The Reit on Oct 8 announced an agreement to acquire a 75 per cent interest in a freehold retail mall in Sydney for A$393.8 million (S$331.3 million) in a move to diversify into the retail sector.

Top Ryde City Shopping Centre will be its first pure-play retail asset.

Keppel Reit said it expects to benefit from the attractive yields Australian retail malls have to offer, with suburban retail assets demonstrating resilience and strong growth potential supported by long-term consumption and population increases.

Analysts were divided on their views over the move, with UOB Kay Hian maintaining its buy recommendation, and RHB downgrading its outlook on the stock.

What to look out for this week

Soon Hock’s IPO will close at noon on Oct 14 and the shares are expected to begin listing and trading at 9am on Oct 16.

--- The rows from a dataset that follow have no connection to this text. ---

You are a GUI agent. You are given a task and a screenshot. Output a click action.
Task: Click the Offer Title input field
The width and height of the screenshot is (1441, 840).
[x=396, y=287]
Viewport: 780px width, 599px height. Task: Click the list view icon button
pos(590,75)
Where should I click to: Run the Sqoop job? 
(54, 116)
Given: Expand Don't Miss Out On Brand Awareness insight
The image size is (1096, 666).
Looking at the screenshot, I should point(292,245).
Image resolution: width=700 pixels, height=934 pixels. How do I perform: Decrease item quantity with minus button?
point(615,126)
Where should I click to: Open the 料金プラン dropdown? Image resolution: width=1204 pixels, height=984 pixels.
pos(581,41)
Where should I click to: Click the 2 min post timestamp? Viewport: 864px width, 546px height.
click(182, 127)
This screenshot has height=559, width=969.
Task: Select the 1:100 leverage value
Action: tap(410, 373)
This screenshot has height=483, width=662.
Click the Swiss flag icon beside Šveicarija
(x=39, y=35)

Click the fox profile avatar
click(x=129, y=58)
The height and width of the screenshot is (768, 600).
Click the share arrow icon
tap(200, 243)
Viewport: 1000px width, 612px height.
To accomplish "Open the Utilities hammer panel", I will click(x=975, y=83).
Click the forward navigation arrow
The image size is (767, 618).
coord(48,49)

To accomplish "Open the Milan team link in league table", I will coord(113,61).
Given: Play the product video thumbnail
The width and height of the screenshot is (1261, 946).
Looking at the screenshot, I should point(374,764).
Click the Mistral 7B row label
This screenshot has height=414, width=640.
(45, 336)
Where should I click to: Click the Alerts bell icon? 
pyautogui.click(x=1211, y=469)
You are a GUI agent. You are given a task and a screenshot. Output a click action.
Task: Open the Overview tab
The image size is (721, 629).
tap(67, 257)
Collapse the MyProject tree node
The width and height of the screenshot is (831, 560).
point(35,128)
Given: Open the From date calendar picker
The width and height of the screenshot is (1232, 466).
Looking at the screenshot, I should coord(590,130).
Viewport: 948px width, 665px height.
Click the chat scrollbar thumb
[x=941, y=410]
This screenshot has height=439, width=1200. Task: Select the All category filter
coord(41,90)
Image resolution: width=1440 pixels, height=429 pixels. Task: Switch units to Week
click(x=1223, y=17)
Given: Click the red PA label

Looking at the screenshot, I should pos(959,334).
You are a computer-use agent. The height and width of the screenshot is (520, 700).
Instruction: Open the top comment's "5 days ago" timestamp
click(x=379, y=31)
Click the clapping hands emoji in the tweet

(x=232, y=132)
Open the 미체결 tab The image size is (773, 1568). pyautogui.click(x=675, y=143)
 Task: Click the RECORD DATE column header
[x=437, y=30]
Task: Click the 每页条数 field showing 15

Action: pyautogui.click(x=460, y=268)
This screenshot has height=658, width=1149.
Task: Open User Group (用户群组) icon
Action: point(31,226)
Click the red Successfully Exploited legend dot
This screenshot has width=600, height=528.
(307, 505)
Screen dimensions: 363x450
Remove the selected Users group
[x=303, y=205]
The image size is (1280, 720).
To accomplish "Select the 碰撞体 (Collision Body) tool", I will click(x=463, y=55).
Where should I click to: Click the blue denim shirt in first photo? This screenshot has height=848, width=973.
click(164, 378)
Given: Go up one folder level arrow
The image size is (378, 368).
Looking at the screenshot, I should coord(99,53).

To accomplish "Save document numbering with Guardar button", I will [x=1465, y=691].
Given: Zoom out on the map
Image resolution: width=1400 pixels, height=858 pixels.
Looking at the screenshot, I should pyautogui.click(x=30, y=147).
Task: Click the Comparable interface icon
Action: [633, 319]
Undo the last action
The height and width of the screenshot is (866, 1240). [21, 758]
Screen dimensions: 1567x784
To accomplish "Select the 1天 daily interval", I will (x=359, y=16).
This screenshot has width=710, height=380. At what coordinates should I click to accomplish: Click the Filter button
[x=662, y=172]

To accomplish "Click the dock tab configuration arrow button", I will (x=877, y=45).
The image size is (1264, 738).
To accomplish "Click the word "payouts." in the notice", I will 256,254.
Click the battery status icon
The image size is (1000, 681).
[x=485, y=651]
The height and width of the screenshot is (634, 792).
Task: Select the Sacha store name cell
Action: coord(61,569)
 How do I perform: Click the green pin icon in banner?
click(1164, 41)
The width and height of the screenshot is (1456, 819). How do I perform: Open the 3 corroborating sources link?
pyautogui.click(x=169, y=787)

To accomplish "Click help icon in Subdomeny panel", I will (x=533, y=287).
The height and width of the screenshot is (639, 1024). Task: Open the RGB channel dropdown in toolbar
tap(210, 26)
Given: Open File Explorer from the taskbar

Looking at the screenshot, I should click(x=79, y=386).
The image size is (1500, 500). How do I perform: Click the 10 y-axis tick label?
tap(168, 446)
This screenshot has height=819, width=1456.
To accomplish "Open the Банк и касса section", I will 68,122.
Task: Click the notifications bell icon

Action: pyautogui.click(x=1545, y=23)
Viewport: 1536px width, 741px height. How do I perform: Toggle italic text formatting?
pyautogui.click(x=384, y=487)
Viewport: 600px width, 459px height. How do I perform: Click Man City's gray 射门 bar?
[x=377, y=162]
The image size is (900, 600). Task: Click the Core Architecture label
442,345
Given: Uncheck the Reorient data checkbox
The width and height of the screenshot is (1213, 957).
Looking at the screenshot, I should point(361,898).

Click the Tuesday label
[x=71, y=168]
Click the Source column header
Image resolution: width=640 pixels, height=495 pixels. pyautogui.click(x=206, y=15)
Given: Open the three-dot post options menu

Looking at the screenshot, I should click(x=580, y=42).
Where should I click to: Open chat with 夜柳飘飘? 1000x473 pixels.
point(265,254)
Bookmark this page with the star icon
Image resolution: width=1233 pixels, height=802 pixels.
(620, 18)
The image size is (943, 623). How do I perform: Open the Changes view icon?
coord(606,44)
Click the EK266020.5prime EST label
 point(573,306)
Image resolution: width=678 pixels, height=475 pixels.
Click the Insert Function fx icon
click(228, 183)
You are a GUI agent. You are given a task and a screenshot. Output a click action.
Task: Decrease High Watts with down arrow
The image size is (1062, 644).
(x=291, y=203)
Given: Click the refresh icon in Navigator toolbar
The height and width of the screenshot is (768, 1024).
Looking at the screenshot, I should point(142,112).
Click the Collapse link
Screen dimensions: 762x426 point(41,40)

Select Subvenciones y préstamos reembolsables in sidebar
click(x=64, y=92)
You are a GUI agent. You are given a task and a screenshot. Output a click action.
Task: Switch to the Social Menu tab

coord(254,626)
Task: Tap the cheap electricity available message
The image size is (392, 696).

Gold-related stocks and exchange-traded funds (ETFs) listed on the SGX, such as the SPDR Gold Shares ETF and CNMC Goldmine, could move further if the US government remains shut, as economic uncertainty and market volatility rise amid speculation that the US Federal Reserve may cut interest rates.

Gold hit a record high above US$4,000 an ounce for the first time on Oct 8.